Using the material below, print a verbatim copy of every line from the one containing "Viewport: 1360px width, 640px" through the one containing "Task: Click the orange hyperproof logo", inclusive, and omit the pictures.

[Opening Stored data section]

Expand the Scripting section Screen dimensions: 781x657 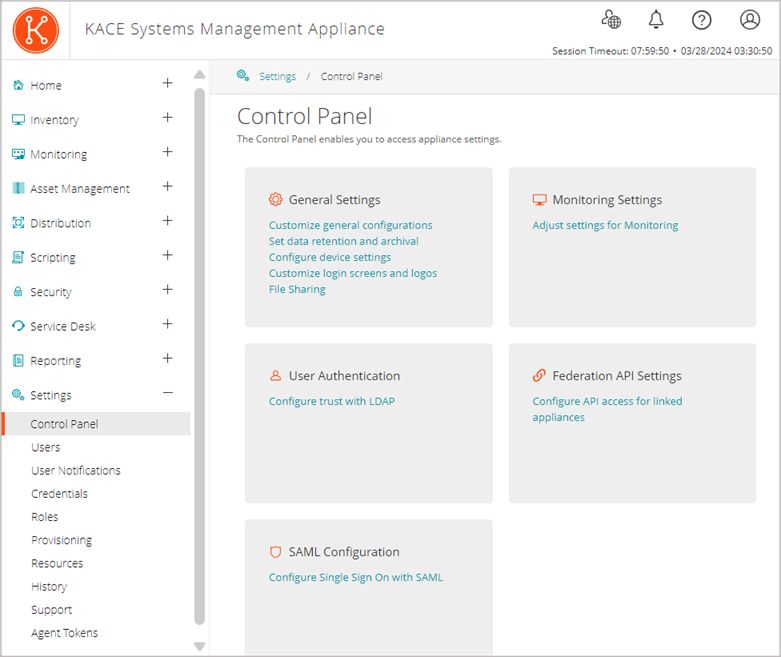[x=168, y=255]
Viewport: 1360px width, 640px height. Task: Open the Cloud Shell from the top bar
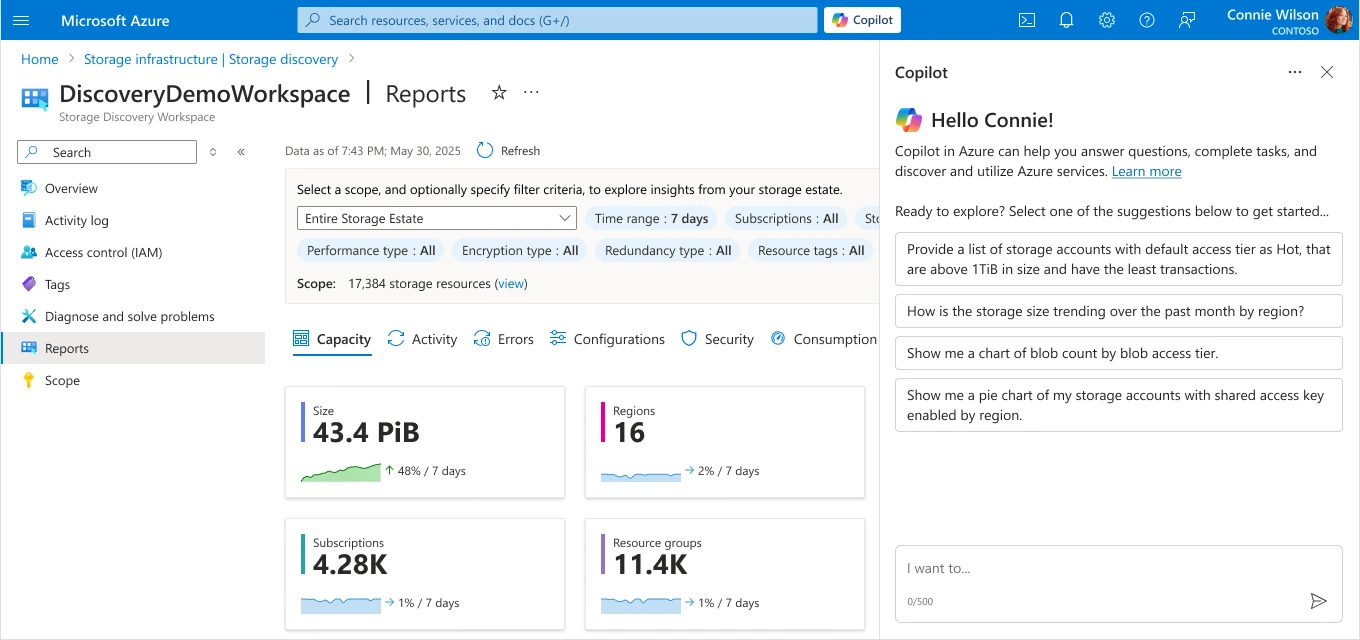[1026, 19]
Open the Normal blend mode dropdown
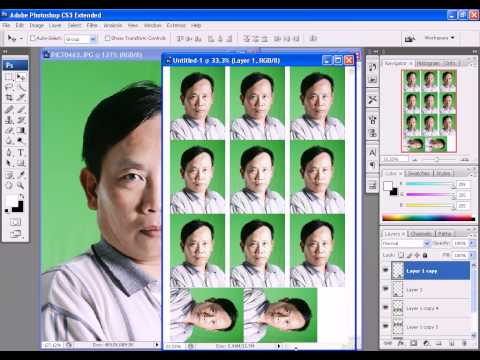 [406, 244]
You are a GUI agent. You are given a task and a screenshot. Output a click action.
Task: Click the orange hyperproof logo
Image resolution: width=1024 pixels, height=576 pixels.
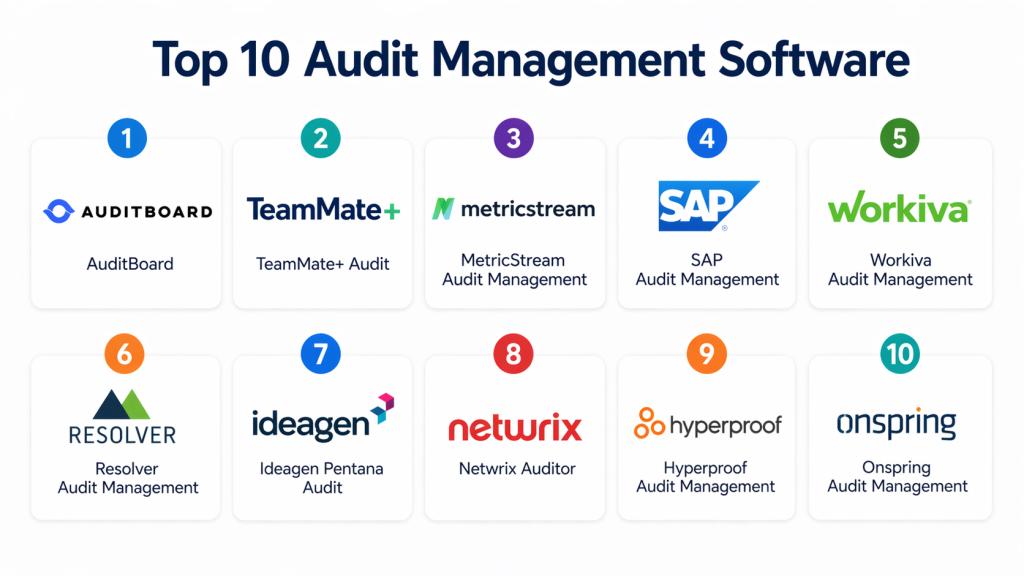(707, 424)
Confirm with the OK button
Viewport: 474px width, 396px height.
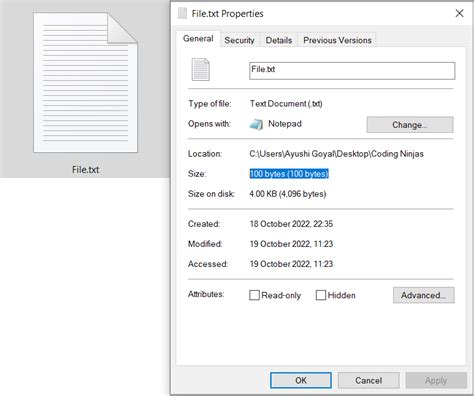point(301,380)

[Closing Stored data section]

→ Result of this task
Viewport: 1360px width, 640px height. Task: Open the Cloud Shell from the top bar
[1026, 19]
Open the Normal blend mode dropdown
 [406, 244]
You are a GUI agent. You are given a task and a screenshot. Output a click action.
Task: Click the orange hyperproof logo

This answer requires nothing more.